Carter concluded that there were several candidates from the New Testament , e.g., Peter and Paul, but that they would be more likely to deliver a sermon than a graduation address. After eliminating a range of Old Testament types including the prophets, Carter settled on what seems like an obvious choice – the man who could be the best commencement speaker in history: King Solomon.
Solomon had all the attributes you look for in a commencement speaker. He was fabulously wealthy, accomplished (his biography as well as three of his written works are included in the best-selling book of all time), worldly-wise (“I have seen everything that is done under the sun. . .”), and able to provide suitably aphoristic advice for young people (he even wrote a wildly popular advice book).
Here is what Carter speculates King Solomon would have said:
People often ask, “What’s the key to success?” My father—who was quite a success himself—gave me some sound advice on the subject: “Be strong, and show yourself a man, and keep the charge of the Lord your God, walking in his ways and keeping his statutes, his commandments, his rules, and his testimonies, as it is written in the Law of Moses.”
One of the most important things I know is this: Fear of the Lord is the beginning of knowledge.

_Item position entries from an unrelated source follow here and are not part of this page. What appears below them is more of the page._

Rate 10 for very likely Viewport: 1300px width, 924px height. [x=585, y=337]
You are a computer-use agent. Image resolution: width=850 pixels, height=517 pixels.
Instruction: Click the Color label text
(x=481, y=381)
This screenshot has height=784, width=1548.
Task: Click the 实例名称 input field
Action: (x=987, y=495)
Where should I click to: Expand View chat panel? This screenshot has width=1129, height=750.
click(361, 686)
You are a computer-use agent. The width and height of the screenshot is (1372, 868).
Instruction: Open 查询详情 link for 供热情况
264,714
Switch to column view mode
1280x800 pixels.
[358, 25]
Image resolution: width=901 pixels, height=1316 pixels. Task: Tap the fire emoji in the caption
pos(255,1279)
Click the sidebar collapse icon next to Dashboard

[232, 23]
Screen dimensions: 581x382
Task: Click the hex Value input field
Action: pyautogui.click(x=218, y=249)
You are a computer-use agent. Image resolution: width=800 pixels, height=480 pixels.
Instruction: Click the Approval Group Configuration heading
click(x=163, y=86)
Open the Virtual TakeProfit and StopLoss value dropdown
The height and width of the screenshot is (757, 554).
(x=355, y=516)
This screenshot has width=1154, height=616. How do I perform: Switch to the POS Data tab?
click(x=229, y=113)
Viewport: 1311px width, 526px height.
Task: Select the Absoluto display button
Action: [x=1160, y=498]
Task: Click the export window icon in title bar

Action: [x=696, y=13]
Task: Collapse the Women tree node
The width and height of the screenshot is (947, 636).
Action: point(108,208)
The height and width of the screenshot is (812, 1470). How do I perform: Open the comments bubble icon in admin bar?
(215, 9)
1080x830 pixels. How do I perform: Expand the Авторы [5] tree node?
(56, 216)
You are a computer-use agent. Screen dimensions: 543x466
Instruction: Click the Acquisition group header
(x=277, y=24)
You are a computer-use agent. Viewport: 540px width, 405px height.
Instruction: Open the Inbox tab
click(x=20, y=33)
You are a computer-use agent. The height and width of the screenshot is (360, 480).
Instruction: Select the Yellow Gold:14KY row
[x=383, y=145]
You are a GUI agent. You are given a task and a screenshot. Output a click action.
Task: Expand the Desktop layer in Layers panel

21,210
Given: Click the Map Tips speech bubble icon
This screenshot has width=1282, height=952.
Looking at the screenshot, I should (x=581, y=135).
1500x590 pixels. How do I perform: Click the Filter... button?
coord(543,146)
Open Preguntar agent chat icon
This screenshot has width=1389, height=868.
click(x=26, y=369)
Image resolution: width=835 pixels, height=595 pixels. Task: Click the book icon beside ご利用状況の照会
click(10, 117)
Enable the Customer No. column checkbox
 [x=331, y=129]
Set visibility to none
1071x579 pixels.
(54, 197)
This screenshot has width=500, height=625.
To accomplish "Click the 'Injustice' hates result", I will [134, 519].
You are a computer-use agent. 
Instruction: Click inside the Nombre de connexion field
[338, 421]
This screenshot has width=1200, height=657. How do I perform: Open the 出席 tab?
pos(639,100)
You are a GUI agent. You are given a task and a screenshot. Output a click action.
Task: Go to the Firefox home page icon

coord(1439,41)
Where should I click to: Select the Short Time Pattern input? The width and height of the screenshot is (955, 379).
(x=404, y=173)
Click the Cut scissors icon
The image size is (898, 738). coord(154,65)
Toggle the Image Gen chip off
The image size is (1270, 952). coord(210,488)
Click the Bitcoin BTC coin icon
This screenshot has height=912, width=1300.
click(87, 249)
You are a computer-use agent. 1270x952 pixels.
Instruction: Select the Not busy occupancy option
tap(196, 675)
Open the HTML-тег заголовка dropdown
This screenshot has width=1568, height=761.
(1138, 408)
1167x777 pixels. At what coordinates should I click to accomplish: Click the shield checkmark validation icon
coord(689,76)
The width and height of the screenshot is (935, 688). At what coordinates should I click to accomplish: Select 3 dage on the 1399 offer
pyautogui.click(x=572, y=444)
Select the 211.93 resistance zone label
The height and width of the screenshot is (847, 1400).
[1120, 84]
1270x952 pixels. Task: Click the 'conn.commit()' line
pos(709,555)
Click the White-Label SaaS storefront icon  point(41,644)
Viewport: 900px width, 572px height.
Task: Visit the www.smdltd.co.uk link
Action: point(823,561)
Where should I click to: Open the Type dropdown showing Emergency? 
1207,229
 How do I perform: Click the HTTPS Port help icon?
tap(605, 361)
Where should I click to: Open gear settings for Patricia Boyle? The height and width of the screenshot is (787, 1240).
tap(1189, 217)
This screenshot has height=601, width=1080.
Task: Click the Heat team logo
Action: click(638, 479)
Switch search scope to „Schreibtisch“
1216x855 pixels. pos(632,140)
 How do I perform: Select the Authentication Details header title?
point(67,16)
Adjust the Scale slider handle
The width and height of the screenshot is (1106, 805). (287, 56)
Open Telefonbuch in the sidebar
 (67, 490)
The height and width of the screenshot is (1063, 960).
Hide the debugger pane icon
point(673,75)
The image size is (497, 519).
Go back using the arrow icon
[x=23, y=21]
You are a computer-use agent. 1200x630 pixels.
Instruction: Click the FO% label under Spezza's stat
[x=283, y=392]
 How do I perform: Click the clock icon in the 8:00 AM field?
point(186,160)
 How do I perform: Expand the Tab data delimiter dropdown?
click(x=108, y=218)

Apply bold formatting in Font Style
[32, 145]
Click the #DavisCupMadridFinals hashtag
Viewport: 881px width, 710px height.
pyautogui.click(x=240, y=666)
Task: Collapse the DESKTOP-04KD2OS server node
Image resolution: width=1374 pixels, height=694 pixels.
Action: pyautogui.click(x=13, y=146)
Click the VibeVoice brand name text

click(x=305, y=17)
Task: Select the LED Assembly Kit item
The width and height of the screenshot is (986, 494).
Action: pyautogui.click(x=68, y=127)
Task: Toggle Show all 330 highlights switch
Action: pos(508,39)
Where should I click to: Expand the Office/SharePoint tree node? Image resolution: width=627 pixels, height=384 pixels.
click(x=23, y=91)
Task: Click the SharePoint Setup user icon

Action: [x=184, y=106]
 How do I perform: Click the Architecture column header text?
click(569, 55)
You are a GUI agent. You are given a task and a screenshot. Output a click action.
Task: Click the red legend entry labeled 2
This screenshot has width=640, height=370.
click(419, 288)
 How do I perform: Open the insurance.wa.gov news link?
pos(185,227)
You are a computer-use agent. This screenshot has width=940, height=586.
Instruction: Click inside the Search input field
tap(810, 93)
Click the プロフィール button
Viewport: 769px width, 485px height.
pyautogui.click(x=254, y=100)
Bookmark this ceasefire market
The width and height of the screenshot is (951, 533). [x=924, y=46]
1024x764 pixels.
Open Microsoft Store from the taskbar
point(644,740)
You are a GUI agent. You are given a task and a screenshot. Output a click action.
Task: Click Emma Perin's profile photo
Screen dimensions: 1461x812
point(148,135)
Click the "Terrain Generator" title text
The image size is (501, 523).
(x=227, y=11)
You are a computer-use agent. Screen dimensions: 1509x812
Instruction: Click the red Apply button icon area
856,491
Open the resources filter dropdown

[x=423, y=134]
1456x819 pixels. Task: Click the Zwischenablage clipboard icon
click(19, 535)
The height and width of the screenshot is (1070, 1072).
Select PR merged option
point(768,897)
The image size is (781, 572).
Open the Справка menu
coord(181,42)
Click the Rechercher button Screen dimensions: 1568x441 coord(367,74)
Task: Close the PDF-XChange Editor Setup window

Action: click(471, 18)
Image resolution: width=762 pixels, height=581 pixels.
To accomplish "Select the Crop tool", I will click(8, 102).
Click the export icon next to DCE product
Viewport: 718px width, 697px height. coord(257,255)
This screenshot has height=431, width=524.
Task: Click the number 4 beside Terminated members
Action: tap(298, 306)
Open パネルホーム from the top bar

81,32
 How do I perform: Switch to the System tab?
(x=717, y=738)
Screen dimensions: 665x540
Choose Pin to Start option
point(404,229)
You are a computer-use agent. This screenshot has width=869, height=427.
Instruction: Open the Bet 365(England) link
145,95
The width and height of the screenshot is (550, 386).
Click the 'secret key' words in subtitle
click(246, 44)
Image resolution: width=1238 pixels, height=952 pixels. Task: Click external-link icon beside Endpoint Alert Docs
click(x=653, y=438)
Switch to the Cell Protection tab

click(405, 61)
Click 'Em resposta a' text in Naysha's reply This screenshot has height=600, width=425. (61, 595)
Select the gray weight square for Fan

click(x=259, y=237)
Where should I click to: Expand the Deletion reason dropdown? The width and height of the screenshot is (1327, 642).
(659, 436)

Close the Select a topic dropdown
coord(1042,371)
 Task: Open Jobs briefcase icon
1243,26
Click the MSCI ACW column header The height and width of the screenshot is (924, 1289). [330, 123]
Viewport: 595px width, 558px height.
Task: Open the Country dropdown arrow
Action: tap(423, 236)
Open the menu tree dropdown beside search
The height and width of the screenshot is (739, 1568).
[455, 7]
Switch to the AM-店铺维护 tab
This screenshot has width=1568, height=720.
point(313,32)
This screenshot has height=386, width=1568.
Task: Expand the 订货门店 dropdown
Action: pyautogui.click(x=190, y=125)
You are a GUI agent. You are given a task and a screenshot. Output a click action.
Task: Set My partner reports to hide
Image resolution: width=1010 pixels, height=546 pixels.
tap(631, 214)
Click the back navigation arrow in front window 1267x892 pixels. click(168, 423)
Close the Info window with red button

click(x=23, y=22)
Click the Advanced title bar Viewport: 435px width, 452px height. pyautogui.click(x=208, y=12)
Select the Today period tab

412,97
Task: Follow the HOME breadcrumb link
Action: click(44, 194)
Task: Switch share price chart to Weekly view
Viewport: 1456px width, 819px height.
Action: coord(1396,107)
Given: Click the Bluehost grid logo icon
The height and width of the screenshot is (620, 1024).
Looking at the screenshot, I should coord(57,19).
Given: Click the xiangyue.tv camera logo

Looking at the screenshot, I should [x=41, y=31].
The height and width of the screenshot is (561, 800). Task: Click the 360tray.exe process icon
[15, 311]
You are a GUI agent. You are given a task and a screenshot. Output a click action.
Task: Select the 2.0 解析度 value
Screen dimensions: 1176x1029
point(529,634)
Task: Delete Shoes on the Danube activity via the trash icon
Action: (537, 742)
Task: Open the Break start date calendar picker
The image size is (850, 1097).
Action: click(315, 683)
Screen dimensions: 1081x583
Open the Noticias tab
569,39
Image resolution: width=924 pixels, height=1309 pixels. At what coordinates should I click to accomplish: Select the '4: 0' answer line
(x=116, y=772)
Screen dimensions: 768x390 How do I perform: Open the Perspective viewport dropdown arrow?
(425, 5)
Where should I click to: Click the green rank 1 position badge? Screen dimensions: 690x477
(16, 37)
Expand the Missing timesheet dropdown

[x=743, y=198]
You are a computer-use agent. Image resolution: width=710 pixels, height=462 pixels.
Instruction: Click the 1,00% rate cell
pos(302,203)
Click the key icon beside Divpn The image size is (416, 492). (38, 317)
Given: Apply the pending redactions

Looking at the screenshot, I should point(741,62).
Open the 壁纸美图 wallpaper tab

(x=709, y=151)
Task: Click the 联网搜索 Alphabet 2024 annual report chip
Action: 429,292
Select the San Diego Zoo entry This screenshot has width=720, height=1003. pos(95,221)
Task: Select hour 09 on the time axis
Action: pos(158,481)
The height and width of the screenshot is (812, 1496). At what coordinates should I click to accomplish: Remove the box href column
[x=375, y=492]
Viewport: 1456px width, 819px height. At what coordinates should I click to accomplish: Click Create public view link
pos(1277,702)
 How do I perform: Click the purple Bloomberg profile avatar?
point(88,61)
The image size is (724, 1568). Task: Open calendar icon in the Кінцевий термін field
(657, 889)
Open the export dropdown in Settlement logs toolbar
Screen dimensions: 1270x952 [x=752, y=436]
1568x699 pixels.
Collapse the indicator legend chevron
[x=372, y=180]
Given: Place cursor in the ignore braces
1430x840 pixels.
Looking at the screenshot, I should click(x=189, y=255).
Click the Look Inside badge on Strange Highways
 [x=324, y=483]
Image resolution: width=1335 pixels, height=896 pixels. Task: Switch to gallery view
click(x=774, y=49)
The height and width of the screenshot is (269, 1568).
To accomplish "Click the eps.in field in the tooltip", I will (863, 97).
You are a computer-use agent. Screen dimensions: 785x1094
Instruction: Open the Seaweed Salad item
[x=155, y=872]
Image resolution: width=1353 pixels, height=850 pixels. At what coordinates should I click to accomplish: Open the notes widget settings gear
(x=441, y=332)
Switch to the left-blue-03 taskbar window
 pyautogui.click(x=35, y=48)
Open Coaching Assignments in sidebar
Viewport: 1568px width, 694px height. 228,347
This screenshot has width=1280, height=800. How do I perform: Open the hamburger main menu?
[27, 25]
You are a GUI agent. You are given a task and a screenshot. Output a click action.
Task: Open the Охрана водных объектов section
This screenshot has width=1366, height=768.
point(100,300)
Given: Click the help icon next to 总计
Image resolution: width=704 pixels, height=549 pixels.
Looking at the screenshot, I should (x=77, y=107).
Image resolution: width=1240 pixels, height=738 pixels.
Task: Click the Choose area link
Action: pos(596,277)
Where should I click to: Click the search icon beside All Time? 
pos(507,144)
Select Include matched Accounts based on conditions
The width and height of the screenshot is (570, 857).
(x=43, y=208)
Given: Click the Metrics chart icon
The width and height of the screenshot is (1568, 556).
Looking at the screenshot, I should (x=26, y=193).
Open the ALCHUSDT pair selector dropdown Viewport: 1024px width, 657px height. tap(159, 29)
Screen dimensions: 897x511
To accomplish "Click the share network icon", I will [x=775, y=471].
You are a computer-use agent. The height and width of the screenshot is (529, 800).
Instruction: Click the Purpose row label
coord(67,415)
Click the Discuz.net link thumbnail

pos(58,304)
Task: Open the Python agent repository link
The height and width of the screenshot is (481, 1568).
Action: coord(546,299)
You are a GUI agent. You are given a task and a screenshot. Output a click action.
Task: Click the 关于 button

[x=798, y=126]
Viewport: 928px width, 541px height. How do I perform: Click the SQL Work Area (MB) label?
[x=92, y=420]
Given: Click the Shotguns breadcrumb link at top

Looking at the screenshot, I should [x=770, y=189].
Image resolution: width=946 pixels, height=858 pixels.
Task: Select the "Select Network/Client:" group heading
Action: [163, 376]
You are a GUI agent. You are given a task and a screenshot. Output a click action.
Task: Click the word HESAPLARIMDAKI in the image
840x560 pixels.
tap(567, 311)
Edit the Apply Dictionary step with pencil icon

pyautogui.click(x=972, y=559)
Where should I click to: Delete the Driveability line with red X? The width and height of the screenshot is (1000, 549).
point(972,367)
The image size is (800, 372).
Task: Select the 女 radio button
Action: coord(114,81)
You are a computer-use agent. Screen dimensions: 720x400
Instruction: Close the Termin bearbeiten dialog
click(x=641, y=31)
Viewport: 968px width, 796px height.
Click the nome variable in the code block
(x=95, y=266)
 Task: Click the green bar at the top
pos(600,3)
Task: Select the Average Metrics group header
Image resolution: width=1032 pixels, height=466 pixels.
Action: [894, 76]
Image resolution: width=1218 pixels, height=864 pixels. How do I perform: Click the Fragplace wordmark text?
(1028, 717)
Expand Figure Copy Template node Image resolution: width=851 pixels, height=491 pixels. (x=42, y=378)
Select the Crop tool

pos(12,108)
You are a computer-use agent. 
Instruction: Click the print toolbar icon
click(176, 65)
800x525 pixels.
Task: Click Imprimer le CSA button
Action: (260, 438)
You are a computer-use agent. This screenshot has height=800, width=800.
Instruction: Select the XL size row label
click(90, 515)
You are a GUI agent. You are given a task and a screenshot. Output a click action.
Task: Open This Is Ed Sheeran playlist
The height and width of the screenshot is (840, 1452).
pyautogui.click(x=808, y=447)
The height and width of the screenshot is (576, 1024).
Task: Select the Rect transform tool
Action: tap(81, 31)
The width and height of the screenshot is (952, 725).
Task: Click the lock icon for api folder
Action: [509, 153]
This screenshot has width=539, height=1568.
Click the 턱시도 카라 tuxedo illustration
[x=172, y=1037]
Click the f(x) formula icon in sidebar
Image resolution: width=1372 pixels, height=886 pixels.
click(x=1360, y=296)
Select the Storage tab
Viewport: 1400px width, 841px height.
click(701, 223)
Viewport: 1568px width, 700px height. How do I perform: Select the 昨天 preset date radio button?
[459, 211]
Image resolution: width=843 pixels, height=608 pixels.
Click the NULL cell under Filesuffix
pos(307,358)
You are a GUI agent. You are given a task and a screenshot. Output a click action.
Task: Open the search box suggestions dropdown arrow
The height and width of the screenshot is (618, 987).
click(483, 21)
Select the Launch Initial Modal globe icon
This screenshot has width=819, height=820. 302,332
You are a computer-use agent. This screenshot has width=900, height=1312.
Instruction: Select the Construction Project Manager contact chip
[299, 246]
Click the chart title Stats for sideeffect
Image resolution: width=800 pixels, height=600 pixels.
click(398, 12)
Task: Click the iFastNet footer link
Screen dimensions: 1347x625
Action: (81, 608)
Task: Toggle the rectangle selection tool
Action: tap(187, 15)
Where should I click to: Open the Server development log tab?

I knew a kid once who was poor but wise. He went from being in prison to become a king. Led a great number of people. But now no one remembers him—at least not fondly. He was better off being poor. What happened to him? Well, after he got in power he no longer knew how to take advice. The lesson: Listen to advice and accept instruction, so that you may gain wisdom in the future.
I had a dream once that God would give me whatever I asked. If you ever have a similar dream, here’s what I recommend: Don’t ask God to give you wealth or a long life. Ask for an understanding mind and the ability to discern good from evil.
What has been is what will be, and what has been done is what will be done. Sure, you may have iPhones and Starbucks now. But when it comes down to it, there is nothing really all that new.
Buy truth, and do not sell it. Buy wisdom, instruction, and understanding too.
Aim to get rich slowly. Wealth gained hastily will dwindle; wealth gained little by little increases.
Go out into the grass and find some ants. Watch what they do. Notice how even this insect works hard preparing for the future? You should do the same.
Don’t ever say, “Why were the former days better than these?” Wise people never ask that question.
Even fools who keep their mouths shut seem wise. So if you want people to think you’re intelligent, close your lips.
Don’t take everything people say to heart. You know that many times you yourself have cursed others.
When you vow a vow to God, pay it as soon as you can. God takes no pleasure in fools, so pay what you vow.
Don’t spend too much time drinking alcohol. It may go down smooth, but in the end, it’ll bite you like a snake.
The more you know, the more the world breaks your heart.
Never trust a woman who would accept half a baby.